途端に、桜が散るように終わりたいと言った雑渡が哀れに思えた。
「あなたは仏のように心が広い」
「おや。仏様のお心の広さを知っているのかい? そりゃすごい」
「別に知っているわけでは……。ただ、御仏は寛大だと昔から決まっておりますから」
雑渡が満面の笑みを浮かべた。
「わたしが寛大だとは恐れ入ったね。まあ、いろいろ言ったけどさ。単純にわたしはここが好きなのさ。土地も人も何もかも。失くしたくない。

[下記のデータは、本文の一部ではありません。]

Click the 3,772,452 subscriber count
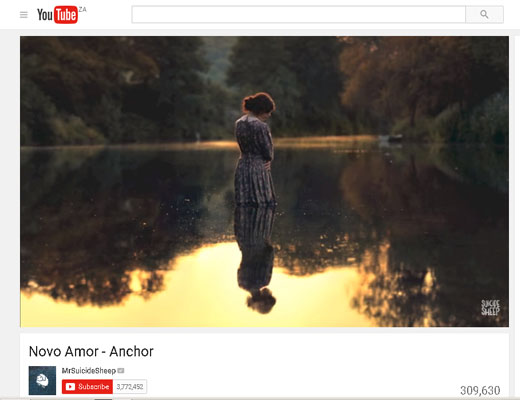The image size is (520, 400). tap(130, 387)

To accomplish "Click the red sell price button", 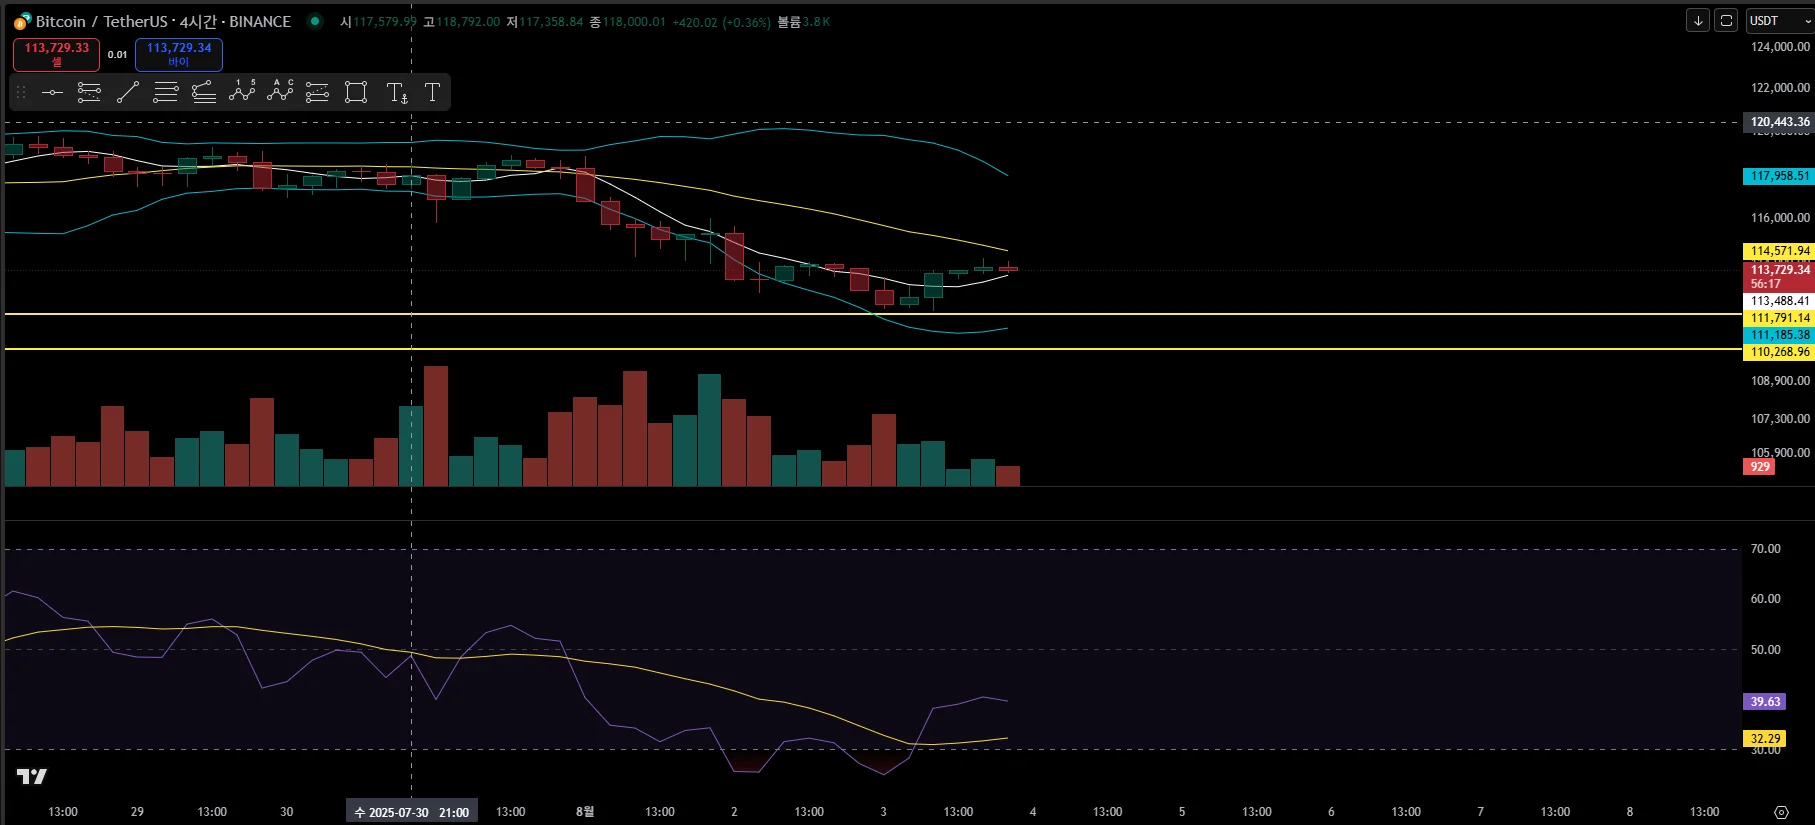I will pos(56,54).
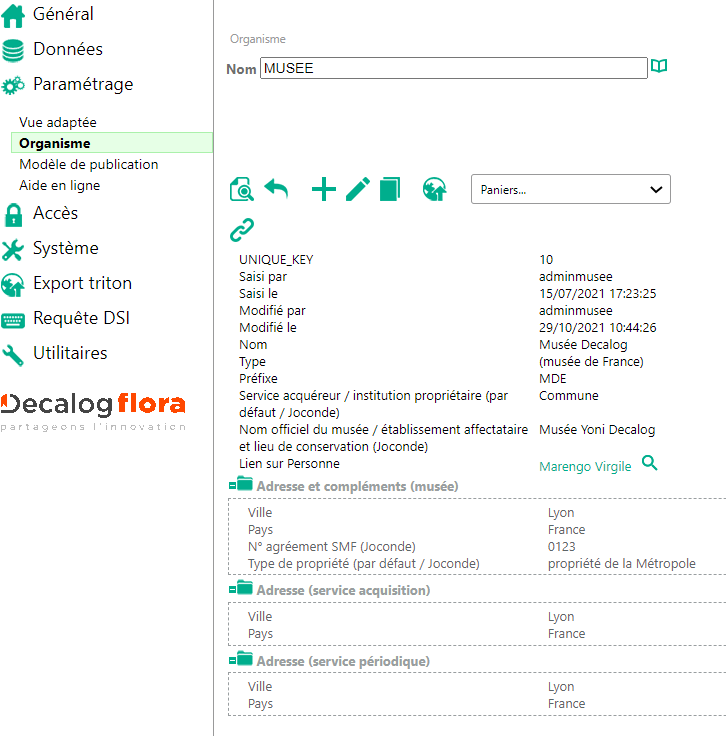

いつかは……もしかしたら……滅びて無くなってしまうのかもしれない。でも、今はまだわたしの目の前にある。いつだって、わたしの帰る場所はここしかないんだ。大層なことは考えなくてもよい。ただ、想像するんだ。好きなものがなくなったら嫌だろう。そんな世界で生きていくなんて嫌だろう。人でも物でも何でもいい。ただ自分の守りたいモノのために必死になれ。必死になれば、迷ったりしない。それが忍びというものだ」
「守りたい、もの……」
陣内左衛門は黙りこくった。視界にはどこまでもついていくと決めた雑渡がいる。
好きなものがなくなった世界。雑渡がいなくなった世界。考えるほどぞっとする。
生きるのが嫌どころかそんな世界、最早未練すらない。未練がなくなれば生きてはいられない。
生温い風が吹く。枝が揺れ、花びらが視界を塞ぐように降る。
「おや、まるで散華だ」
零れる花片を体一杯で受け止めるように、雑渡は首を反らし両腕を広げた。
法要などの際、仏に供えるために散らす花を散華という。しかし、実際の散華よりも今、陣内左衛門の前で起こっていることの方がより美しくより荘厳で、どこかぼんやりとした悲しみに包まれていた。淡々と終わりを告げる花びら。その一片が陣内左衛門の足元にも貼り付いていた。
「きれいだねえ……」
上機嫌ではしゃぐ雑渡に、陣内左衛門は曖昧に笑った。
雑渡が今、何を思っているのかが無性に知りたいと思った。雑渡に散華を思い出させた桜はきっと、きれいなだけではないはずだ。雑渡の中にあるさまざまな思い出が桜の花とともに蘇っているに違いない。
陣内左衛門は雑渡の指をそっと握った。硬い爪に厚い皮。そして、ほんの少しの温もり。そこに確かに存在している生の手ごたえの深さ。
「どうしたの。陣左」
雑渡は陣内左衛門に指を握らせたまま、ちょっと首を傾げた。
あと何回こうしてこの人と時間を共有することが出来るだろうか。あと何回この人は桜をきれいだと思えるのだろうか。
せめて。どうか。
桜の花が咲く頃の思い出だけは、この人にとって幸せなものでありますように。
「少し、桜の花に酔いました」
「お、なかなか乙なことをいうね」
天上から舞い降る桜の花の美しさは、現実から二人を切り離してくれた。見えない何者かが二人のために散華してくれているのかもしれない。
陣内左衛門は雑渡を見ていた。陣内左衛門のすべてを懸けて守りたい人を見ていた。